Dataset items
_ _ _

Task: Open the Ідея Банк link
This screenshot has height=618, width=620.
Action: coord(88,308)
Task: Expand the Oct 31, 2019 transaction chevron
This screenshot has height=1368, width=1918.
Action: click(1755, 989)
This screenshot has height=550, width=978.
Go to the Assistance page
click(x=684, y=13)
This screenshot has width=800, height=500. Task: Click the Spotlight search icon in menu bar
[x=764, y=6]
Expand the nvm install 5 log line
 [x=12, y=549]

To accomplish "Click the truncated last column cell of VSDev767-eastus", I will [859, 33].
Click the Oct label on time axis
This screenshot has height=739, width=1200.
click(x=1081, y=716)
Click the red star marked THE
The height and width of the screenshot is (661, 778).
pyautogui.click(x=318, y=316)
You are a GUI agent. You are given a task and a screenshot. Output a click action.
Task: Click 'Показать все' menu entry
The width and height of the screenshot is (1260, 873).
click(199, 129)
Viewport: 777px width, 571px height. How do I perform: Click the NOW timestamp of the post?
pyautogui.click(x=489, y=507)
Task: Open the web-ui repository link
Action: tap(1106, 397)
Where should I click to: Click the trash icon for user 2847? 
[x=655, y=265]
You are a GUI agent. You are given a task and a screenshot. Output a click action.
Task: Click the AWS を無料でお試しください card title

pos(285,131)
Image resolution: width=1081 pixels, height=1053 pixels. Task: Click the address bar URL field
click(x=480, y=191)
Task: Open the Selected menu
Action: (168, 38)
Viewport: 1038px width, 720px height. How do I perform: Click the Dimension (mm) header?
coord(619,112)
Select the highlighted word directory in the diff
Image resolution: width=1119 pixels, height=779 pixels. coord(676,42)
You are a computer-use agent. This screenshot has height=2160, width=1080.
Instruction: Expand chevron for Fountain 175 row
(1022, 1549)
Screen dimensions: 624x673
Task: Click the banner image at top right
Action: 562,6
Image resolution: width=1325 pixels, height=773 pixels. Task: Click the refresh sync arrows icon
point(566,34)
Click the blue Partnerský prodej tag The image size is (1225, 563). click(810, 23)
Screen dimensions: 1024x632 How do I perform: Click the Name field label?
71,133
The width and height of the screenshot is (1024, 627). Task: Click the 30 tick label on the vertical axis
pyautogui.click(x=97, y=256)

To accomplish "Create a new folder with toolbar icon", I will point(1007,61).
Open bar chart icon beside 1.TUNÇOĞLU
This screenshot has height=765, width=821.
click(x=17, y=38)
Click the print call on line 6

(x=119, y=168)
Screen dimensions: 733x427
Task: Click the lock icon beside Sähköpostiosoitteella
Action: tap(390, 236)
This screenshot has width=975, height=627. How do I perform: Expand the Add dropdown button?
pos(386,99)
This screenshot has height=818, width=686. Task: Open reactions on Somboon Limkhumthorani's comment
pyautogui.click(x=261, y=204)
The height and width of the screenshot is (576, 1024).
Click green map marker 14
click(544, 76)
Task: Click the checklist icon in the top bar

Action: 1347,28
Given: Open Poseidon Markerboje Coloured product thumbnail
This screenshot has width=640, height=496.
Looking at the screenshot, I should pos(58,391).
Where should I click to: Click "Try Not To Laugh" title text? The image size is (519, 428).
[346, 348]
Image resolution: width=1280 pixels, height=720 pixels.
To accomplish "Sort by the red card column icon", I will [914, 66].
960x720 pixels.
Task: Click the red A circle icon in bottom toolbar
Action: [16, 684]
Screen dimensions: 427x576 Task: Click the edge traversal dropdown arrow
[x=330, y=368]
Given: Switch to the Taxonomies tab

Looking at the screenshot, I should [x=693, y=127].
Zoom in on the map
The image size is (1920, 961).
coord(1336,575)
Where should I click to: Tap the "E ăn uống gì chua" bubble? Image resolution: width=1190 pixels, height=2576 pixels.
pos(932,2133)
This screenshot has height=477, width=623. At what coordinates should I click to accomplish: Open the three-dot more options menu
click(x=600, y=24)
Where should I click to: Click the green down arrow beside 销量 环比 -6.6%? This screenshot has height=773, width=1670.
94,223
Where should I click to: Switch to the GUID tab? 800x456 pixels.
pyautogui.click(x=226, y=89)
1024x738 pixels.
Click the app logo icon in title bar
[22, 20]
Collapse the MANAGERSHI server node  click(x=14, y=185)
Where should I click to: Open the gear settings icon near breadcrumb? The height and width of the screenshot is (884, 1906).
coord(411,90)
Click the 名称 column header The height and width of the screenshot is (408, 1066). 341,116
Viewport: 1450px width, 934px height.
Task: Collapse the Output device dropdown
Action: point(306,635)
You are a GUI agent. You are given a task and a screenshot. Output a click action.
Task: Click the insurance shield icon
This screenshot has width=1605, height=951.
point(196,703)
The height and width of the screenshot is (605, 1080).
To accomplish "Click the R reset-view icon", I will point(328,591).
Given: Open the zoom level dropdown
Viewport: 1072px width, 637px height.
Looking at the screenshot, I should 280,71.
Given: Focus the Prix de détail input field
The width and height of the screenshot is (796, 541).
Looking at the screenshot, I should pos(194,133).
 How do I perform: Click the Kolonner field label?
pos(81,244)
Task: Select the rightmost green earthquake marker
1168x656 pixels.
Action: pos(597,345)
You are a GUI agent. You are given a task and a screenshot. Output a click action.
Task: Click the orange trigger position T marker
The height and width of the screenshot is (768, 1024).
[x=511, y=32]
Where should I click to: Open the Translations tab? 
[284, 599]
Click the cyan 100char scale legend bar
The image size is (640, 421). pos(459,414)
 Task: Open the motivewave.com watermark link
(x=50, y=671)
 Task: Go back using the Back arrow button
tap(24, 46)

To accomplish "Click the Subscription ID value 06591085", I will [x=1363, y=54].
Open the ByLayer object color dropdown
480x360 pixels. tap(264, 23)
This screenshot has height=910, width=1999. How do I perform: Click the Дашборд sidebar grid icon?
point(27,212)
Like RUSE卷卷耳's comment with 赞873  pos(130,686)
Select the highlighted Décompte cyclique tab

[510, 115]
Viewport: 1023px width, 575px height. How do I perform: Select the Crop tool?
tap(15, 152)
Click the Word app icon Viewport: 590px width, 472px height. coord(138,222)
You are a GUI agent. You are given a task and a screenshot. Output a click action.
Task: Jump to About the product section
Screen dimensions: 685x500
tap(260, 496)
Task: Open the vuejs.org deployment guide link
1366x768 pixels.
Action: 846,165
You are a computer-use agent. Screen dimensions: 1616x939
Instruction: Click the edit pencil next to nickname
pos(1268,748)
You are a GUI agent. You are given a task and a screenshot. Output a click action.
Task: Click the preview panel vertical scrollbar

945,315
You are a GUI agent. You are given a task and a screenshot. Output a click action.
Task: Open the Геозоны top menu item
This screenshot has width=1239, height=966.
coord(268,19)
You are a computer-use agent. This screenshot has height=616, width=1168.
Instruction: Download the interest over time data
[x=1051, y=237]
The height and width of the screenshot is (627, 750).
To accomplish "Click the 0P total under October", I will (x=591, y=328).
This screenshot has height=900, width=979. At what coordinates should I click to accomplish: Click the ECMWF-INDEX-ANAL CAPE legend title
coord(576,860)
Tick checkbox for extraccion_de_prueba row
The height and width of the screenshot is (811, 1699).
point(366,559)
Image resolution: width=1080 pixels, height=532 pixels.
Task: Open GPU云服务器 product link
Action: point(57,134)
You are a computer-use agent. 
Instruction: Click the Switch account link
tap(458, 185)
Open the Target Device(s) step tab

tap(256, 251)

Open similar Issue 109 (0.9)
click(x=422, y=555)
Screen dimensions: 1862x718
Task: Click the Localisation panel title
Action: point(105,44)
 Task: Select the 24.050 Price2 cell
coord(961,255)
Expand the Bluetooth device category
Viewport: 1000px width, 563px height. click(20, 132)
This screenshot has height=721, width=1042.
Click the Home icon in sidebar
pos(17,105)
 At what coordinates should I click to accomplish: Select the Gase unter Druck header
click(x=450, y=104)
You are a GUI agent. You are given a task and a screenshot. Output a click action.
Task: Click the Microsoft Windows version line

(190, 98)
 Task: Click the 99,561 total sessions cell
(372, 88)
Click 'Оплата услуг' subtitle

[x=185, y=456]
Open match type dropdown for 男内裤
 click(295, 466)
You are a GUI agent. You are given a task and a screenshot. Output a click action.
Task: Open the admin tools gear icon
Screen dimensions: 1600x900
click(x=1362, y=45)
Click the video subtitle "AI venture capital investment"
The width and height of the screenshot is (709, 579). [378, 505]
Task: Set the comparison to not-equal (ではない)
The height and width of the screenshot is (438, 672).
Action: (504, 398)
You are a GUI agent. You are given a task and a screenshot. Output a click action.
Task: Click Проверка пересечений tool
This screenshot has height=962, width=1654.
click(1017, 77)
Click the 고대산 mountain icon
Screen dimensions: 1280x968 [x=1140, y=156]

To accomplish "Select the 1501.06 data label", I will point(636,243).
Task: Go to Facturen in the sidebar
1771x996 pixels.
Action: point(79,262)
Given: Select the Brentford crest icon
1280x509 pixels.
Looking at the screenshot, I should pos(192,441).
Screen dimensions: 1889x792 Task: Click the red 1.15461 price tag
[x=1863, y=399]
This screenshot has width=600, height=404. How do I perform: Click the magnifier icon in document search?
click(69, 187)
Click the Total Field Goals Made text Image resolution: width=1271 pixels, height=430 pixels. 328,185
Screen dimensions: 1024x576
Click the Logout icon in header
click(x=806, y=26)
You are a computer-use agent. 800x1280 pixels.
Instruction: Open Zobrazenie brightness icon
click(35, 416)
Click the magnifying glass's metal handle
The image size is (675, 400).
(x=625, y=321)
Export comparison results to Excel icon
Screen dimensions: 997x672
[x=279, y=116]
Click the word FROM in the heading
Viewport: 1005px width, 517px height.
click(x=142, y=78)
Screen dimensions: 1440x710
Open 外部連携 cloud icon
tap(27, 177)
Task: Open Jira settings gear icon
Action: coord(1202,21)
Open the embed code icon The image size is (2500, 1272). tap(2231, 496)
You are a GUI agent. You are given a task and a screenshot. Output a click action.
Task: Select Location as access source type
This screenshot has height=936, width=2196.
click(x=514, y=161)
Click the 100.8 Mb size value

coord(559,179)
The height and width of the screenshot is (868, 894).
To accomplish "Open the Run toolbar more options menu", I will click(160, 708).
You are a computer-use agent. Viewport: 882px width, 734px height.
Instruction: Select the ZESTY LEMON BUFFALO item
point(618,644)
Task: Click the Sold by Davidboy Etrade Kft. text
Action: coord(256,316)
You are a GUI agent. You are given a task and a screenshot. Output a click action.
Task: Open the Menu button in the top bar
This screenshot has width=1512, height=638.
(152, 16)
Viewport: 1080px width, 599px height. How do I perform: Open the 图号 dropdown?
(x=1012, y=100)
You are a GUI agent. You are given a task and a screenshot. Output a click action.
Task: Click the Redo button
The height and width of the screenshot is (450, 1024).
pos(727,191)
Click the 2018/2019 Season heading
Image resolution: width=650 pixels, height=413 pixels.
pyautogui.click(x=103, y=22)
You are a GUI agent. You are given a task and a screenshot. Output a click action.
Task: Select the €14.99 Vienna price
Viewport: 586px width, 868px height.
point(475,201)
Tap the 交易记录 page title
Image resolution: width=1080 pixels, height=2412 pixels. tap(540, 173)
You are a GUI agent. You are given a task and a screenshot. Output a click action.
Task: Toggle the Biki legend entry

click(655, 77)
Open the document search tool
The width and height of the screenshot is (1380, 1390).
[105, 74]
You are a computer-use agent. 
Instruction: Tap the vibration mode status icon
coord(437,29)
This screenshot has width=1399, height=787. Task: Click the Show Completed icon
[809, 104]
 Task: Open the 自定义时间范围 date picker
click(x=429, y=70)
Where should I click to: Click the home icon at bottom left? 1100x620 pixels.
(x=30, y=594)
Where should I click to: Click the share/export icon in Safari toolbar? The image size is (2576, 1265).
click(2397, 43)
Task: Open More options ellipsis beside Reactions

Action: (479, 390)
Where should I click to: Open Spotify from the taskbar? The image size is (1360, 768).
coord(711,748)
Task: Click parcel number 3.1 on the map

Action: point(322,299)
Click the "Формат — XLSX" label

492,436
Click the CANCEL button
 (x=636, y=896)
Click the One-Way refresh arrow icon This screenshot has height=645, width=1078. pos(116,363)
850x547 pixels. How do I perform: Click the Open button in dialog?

_ _ _

**Work instructions**.
Reproduce every line of the entries above, unchanged, from the very first one down to and including the line containing "Click the Oct label on time axis".

**Result of the exercise**.
Task: Open the Ідея Банк link
This screenshot has height=618, width=620.
Action: coord(88,308)
Task: Expand the Oct 31, 2019 transaction chevron
This screenshot has height=1368, width=1918.
Action: click(1755, 989)
This screenshot has height=550, width=978.
Go to the Assistance page
click(x=684, y=13)
This screenshot has width=800, height=500. Task: Click the Spotlight search icon in menu bar
[x=764, y=6]
Expand the nvm install 5 log line
 [x=12, y=549]

To accomplish "Click the truncated last column cell of VSDev767-eastus", I will [859, 33].
Click the Oct label on time axis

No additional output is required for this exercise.